Sometimes the U.S. jobs report is like Dr. Jekyll and Mr. Hyde. One part of the report can look great, but another is ugly.
The November jobs report also has a split personality, but Wall Street is giving more credibility to the good doctor.
Let’s look at Mr. Hyde first. The ugly part of the report was the tepid 210,000 gain in new jobs — the smallest in 11 months. Wall Street had expected an increase more than double that size.
The weak headline number — taken from a survey of businesses — suggests the worst labor market shortage in decades is holding back the economy.
Businesses simply can’t find enough workers, the story goes, to produce all the goods and services that customers demand.
But maybe it’s not as bad as it looks. Now let’s turn to the handsome Dr. Jekyll.
Another part of the November jobs report showed a whopping 1.13 million people found work last month, based on a separate survey of households. That’s great news.

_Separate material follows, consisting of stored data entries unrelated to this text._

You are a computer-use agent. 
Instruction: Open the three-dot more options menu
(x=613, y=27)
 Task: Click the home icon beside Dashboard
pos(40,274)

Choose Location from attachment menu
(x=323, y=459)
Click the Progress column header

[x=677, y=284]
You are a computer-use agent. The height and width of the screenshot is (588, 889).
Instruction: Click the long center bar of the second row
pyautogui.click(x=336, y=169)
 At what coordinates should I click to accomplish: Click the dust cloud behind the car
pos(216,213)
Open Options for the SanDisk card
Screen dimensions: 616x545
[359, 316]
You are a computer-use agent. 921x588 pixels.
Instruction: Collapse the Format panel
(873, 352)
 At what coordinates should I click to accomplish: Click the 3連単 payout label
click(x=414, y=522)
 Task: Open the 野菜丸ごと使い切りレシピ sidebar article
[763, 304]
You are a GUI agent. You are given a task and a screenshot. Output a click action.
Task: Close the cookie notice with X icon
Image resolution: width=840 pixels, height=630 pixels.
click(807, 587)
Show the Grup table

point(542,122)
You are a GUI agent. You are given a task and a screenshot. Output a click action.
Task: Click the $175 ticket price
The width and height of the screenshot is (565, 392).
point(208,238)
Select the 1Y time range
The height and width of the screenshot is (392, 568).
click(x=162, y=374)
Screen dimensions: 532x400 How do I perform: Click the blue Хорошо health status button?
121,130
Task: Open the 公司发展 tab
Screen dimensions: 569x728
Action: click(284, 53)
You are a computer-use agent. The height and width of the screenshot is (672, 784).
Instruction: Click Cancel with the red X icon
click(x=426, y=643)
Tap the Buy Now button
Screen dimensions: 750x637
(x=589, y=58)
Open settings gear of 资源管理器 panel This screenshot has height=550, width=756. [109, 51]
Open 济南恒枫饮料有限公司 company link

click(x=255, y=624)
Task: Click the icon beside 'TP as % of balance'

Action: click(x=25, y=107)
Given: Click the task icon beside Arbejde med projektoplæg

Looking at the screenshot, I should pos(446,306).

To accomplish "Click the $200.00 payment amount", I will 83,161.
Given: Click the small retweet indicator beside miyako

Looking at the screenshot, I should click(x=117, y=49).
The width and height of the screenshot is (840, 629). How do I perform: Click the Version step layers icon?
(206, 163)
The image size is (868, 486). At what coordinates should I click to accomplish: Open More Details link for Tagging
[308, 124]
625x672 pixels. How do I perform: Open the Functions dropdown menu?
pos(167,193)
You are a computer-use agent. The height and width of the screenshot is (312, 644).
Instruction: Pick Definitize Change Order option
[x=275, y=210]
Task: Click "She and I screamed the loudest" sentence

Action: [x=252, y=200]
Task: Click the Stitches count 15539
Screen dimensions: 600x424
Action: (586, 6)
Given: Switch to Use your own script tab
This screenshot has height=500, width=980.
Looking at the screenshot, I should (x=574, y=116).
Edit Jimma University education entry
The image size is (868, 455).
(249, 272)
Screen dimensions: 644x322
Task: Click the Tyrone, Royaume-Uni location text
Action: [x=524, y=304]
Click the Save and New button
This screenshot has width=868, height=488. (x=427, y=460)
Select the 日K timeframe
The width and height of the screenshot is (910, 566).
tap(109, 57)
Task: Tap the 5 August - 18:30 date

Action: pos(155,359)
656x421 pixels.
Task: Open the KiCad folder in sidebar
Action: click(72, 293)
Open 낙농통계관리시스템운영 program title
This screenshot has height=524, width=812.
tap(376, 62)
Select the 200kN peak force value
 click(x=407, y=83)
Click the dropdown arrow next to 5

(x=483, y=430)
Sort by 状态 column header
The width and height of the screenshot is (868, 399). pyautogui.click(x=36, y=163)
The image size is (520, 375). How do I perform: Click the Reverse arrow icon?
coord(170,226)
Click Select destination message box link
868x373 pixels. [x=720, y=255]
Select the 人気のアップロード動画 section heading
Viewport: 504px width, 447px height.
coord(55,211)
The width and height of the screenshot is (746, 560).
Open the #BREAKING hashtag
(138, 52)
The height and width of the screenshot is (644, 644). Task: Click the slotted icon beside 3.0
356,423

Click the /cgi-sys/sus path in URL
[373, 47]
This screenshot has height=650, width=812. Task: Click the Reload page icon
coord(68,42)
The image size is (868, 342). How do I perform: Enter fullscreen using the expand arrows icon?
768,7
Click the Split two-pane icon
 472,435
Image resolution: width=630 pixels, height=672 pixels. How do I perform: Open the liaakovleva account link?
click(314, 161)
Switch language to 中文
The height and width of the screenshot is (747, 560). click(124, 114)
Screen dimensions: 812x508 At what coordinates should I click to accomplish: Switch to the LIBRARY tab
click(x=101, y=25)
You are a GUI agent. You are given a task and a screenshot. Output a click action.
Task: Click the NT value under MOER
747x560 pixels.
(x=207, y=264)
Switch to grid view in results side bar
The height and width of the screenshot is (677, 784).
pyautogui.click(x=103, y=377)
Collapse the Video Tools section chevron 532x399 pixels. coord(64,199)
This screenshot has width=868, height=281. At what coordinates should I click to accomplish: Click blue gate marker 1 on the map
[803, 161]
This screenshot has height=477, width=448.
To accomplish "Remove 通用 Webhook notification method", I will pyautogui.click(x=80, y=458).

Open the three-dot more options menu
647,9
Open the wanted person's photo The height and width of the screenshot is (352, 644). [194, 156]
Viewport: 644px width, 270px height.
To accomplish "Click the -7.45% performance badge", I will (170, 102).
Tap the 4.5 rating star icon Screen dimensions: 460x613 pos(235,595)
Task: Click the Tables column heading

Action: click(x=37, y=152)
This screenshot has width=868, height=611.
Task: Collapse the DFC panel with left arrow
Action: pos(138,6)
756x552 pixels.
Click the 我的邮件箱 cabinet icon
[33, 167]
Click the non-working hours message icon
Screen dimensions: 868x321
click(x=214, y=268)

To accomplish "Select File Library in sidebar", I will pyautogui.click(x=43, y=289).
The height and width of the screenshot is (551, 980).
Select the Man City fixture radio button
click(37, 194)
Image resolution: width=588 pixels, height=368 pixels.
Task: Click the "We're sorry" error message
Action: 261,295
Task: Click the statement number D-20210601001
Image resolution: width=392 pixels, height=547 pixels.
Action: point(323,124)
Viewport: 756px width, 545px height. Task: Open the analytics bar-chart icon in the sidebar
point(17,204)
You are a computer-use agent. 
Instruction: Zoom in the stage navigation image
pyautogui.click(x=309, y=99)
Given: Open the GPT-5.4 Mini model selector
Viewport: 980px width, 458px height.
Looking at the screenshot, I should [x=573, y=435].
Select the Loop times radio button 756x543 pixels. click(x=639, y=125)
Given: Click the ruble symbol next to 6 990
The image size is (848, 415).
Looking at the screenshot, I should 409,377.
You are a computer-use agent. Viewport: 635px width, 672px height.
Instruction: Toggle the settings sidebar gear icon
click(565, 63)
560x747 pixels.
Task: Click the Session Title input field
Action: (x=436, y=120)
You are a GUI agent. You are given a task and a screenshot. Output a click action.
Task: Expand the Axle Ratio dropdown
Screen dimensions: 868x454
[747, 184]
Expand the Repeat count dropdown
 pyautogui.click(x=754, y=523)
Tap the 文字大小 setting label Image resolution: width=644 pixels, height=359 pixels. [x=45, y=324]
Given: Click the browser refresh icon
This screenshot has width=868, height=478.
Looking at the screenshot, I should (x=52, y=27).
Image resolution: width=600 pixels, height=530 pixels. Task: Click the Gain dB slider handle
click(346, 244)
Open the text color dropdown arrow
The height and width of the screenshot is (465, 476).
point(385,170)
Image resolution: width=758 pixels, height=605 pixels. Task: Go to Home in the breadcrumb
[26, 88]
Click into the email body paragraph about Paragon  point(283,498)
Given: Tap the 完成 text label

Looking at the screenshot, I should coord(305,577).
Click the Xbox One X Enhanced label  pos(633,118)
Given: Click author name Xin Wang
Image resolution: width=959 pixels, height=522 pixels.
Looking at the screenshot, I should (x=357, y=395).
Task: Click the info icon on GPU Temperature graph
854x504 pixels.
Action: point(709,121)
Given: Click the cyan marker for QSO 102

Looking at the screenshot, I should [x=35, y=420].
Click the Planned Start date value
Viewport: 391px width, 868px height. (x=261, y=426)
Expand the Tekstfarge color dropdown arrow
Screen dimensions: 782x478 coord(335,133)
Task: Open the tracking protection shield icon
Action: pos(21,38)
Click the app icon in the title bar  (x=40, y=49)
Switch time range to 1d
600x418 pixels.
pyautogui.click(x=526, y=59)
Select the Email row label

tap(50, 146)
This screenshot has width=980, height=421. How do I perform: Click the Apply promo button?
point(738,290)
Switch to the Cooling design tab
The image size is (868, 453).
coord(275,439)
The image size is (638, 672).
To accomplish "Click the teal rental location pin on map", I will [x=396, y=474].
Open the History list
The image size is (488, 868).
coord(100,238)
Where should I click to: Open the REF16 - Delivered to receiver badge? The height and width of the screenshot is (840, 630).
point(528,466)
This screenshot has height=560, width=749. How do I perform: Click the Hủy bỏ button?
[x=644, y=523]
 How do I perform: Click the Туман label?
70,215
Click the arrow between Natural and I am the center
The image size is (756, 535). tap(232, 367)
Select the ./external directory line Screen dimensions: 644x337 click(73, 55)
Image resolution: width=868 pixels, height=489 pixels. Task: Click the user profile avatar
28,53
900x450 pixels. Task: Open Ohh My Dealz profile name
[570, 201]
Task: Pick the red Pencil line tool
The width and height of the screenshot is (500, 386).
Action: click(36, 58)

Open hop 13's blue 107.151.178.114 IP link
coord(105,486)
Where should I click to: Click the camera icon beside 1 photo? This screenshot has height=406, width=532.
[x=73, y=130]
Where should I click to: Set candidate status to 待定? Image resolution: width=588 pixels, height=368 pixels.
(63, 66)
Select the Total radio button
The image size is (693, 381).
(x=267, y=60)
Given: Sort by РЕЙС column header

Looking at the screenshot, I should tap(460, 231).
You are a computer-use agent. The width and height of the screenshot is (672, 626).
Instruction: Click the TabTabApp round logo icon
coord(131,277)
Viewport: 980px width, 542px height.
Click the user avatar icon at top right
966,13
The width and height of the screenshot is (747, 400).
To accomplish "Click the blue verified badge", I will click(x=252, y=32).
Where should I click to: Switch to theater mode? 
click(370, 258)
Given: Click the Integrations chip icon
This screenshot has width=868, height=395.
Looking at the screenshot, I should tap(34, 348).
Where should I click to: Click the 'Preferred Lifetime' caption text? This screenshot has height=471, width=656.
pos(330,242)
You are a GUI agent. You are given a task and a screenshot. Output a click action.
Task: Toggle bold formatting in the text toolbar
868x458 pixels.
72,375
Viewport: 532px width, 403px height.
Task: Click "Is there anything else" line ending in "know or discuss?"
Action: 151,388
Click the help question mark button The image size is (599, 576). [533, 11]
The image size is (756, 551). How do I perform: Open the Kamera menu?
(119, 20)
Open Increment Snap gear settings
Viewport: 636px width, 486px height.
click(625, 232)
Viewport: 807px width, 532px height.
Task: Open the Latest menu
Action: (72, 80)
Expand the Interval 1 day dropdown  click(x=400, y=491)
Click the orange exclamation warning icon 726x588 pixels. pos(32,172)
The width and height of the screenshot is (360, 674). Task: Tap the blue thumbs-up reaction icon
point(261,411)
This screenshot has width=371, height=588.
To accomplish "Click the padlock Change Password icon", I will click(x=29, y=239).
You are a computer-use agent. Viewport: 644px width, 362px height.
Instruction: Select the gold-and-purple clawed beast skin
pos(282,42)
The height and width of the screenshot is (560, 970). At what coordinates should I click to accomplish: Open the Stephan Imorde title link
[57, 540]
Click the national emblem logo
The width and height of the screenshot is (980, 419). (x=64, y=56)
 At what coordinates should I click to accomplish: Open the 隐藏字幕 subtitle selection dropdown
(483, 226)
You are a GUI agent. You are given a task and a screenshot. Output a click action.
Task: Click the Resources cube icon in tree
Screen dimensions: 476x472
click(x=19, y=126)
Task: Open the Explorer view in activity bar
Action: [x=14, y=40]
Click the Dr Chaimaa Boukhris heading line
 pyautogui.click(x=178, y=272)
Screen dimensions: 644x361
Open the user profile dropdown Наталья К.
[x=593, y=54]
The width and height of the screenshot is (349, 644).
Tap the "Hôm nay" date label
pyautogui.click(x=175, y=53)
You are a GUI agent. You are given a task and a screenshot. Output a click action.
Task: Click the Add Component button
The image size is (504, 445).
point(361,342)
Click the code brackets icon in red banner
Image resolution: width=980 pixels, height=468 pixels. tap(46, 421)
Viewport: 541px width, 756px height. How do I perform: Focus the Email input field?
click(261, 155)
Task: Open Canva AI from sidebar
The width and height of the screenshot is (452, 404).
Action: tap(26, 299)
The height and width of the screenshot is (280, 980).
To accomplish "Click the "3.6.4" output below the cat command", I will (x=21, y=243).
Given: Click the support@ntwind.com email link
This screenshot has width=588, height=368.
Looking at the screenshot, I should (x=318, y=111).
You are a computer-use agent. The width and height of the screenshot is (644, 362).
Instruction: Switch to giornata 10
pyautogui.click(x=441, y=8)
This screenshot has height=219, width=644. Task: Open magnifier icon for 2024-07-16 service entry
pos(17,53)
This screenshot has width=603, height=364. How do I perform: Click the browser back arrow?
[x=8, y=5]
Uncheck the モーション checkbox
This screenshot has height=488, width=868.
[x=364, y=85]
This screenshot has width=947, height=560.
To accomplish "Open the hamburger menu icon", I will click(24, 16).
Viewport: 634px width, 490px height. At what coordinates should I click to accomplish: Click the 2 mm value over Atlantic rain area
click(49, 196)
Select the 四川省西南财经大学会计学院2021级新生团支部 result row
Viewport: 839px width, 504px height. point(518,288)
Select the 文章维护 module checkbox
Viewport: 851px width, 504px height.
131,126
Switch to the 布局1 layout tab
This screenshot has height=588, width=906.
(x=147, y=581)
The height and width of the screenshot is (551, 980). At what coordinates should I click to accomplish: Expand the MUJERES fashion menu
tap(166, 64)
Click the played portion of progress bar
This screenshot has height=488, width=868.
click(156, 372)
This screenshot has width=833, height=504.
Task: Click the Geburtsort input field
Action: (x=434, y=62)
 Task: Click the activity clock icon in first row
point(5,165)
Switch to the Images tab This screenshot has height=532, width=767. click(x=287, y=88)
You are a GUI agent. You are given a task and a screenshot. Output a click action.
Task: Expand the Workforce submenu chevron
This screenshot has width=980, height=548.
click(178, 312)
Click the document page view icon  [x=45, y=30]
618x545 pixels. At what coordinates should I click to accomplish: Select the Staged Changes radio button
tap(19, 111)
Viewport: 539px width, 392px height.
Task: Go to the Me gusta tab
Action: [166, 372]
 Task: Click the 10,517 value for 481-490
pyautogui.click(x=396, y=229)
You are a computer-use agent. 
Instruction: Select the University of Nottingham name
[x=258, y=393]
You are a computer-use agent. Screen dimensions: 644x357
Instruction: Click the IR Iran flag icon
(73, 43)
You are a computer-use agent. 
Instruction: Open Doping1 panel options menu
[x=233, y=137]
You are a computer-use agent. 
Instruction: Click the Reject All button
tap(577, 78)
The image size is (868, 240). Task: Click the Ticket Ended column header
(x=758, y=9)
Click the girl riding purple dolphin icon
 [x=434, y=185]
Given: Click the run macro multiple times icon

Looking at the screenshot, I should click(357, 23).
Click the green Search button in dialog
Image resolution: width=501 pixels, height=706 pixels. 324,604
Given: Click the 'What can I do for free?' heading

The household survey also showed nearly 600,000 people entering the labor force and unemployment falling to a pandemic low of 4.2%.
“This report is a tale of two surveys,” said Nick Bunker, the economic research director at Indeed Hiring Lab.
What to believe? Here’s where it gets dicey.
The 210,000 increase in payrolls comes from a regular survey of businesses and government agencies that is seen as very reliable. The survey queries almost 700,000 work sites each month to gauge how many people are employed.
Another survey of households is used to determine the unemployment rate. The same survey also showed that more than 1 million people obtained work in November.
Yet because the household survey only polls 60,000 households each month, it’s not nearly as accurate. Its margin of error is about five times larger than the payroll survey.
Which is why the payroll number — 210,000 in this instance — gets the lion’s share of attention each month.
That’s not the case with the November report. Most economists think the household survey told a more accurate tale of the jobs market. More people are entering the labor force, they believe, and more people are finding jobs.
One possibility, some economists say, is that the government’s seasonal adjustments that produced the 210,000 payroll number have been thrown out of whack. The raw figures showed that hiring was much stronger.
The seeds of the problem may have originally early in the pandemic, when the Labor Department changed how it adjusts the payroll figures for seasonal employment patterns.
Now its revamped method might actually be producing more erratic results for the payroll survey than the household poll. The payroll figures have been all over the map since last summer.
“Historically, the household survey has been more volatile and thus less reliable,” said chief economist Aneta Markowska of Jefferies LLC.
“But if people are truly shifting from employment to gig work — as many have during the pandemic — then the household survey might actually be painting a more accurate picture of the labor market because it captures all workers.”